# Exercise prompt:
Set down the lines below exactly as they stand, please. Go from the first through the one containing "Top-level descriptions (110, 879)".

START Material supplied

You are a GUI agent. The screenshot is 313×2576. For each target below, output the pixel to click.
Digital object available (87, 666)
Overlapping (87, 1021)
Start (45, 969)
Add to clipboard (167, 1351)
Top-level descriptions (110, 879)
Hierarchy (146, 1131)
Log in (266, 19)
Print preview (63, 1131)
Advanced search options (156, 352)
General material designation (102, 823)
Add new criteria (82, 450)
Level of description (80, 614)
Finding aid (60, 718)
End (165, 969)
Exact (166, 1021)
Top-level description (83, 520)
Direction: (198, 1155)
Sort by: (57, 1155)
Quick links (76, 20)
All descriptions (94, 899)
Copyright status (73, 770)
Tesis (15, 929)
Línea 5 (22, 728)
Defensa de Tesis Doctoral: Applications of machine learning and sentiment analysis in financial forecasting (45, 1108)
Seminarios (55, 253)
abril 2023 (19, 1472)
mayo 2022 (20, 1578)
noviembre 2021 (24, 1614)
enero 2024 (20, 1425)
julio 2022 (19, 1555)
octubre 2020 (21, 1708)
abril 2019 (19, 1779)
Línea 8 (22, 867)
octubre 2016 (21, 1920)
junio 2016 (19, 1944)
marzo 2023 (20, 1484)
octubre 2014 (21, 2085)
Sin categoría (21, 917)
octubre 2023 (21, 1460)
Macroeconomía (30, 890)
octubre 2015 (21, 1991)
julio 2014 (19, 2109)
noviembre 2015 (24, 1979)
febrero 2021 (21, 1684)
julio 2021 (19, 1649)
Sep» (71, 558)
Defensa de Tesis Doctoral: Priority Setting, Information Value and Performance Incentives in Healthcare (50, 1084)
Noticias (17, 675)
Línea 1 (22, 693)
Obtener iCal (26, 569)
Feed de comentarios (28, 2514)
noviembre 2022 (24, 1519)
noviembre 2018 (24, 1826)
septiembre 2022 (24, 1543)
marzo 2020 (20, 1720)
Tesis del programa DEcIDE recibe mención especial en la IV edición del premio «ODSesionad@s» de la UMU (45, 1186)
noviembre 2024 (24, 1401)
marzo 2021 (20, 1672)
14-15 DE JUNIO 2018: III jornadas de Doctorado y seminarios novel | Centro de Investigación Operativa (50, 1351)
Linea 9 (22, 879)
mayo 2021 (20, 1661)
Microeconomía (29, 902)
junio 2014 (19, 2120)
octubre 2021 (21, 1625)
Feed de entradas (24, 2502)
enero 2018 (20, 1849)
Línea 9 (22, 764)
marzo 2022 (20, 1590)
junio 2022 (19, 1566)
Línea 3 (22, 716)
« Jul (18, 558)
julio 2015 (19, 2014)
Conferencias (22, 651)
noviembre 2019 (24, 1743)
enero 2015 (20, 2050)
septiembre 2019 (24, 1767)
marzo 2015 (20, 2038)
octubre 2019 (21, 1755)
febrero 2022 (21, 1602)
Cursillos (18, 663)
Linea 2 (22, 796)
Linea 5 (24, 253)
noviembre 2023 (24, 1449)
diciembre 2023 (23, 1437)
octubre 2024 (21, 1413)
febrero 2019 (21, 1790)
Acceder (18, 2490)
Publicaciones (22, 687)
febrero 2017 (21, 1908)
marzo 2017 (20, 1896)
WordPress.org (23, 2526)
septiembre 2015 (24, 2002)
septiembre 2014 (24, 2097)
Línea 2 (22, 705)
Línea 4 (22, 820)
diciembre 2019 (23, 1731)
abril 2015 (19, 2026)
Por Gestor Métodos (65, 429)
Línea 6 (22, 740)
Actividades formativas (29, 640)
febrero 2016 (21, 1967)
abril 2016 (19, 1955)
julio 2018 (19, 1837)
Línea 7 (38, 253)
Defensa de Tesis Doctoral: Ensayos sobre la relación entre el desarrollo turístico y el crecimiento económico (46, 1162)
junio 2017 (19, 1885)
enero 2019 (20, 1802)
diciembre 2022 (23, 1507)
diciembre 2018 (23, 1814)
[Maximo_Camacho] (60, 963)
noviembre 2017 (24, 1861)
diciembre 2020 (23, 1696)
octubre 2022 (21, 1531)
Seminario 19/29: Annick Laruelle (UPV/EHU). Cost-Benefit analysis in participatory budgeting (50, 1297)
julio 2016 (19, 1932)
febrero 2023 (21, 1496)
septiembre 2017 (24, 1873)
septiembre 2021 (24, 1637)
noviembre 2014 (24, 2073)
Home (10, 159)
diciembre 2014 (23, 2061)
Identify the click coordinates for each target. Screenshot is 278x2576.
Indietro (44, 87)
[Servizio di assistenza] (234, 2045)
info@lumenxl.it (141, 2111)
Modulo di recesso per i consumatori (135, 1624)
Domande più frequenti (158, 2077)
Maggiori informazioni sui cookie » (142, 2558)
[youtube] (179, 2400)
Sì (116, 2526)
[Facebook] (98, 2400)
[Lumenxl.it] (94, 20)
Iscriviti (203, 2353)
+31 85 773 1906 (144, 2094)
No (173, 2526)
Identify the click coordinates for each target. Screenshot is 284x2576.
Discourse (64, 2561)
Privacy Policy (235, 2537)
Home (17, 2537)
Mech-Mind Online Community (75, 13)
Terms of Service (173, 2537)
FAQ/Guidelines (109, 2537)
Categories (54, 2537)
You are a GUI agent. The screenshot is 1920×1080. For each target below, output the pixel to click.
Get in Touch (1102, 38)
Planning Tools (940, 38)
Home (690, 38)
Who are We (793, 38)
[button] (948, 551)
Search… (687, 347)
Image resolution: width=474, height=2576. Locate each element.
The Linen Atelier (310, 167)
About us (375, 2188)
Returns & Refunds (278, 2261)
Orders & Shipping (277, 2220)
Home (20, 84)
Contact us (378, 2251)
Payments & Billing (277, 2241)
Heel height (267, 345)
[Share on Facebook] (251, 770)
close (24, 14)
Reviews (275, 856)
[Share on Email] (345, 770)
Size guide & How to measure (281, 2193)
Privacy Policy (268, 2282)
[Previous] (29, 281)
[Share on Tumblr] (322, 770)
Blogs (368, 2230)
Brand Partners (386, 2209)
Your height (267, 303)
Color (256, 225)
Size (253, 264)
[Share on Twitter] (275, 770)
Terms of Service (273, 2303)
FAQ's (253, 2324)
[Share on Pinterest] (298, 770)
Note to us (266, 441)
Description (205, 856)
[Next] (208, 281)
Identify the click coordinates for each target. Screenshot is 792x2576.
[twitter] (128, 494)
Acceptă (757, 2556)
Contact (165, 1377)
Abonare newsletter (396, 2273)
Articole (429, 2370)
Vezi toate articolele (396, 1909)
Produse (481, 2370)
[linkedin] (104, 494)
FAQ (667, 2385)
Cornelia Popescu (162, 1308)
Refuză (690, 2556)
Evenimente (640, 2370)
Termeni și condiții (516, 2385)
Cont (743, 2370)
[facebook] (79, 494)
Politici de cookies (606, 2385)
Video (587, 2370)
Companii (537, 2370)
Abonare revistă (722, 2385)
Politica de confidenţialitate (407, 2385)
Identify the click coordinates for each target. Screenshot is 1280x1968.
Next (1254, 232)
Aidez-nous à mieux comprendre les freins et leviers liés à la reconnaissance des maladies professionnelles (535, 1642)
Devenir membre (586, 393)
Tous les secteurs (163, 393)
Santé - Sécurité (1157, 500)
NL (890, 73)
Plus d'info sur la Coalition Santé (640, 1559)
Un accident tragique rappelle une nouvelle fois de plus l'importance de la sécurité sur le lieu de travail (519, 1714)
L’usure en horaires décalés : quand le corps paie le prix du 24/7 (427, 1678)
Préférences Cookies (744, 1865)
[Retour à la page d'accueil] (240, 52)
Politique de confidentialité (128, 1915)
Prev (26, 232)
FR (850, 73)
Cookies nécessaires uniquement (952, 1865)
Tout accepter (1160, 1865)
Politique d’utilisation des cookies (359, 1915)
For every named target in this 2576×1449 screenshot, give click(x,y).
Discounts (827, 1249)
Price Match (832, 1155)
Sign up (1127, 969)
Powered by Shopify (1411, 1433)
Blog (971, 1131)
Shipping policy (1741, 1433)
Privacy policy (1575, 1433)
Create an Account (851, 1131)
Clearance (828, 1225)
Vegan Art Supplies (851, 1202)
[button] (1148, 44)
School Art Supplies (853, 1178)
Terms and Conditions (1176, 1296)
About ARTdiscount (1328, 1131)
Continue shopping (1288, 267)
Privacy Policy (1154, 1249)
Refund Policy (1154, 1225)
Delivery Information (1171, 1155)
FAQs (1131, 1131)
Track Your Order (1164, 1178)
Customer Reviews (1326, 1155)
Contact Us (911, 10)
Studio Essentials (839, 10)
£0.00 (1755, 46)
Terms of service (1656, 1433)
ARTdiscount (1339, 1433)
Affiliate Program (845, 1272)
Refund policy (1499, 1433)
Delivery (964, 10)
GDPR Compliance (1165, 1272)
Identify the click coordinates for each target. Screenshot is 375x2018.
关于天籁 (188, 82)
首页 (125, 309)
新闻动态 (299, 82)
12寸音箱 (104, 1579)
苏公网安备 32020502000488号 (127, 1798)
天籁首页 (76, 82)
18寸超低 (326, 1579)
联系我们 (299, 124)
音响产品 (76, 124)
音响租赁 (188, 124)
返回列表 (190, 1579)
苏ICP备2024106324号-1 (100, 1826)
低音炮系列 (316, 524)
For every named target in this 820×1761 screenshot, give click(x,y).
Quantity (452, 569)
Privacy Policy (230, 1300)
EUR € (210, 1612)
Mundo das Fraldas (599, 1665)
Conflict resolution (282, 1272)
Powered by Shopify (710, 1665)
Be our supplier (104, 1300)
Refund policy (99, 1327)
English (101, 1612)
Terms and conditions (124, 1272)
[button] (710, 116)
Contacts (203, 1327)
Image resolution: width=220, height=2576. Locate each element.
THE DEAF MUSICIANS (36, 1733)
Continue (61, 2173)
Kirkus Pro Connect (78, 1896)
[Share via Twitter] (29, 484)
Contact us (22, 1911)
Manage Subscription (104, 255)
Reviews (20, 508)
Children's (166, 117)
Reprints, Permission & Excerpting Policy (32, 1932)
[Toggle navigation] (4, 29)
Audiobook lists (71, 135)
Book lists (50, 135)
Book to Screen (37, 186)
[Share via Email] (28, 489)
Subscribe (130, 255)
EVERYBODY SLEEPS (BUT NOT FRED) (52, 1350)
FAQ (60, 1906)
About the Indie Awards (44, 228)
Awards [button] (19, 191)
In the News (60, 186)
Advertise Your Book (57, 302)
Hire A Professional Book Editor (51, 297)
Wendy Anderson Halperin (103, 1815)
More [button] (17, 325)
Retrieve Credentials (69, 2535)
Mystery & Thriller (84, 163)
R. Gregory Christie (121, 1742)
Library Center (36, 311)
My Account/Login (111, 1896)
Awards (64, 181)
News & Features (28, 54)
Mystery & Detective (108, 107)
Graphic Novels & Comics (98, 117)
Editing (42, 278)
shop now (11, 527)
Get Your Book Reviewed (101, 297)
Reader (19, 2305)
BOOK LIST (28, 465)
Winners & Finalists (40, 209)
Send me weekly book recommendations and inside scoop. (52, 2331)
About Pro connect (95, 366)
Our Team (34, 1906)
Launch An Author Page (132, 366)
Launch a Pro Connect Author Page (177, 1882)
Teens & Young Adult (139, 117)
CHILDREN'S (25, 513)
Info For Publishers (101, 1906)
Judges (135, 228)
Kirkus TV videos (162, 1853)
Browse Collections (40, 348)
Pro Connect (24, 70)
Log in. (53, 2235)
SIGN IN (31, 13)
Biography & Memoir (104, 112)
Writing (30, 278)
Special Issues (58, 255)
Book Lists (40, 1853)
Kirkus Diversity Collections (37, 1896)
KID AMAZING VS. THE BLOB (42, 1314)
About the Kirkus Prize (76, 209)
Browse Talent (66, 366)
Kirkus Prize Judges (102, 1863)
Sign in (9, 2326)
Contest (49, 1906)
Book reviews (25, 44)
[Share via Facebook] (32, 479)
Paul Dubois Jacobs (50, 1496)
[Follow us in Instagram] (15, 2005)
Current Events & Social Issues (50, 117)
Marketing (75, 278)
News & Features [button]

END Material supplied

# Your solution:
You are a GUI agent. The screenshot is 313×2576. For each target below, output the pixel to click.
Digital object available (87, 666)
Overlapping (87, 1021)
Start (45, 969)
Add to clipboard (167, 1351)
Top-level descriptions (110, 879)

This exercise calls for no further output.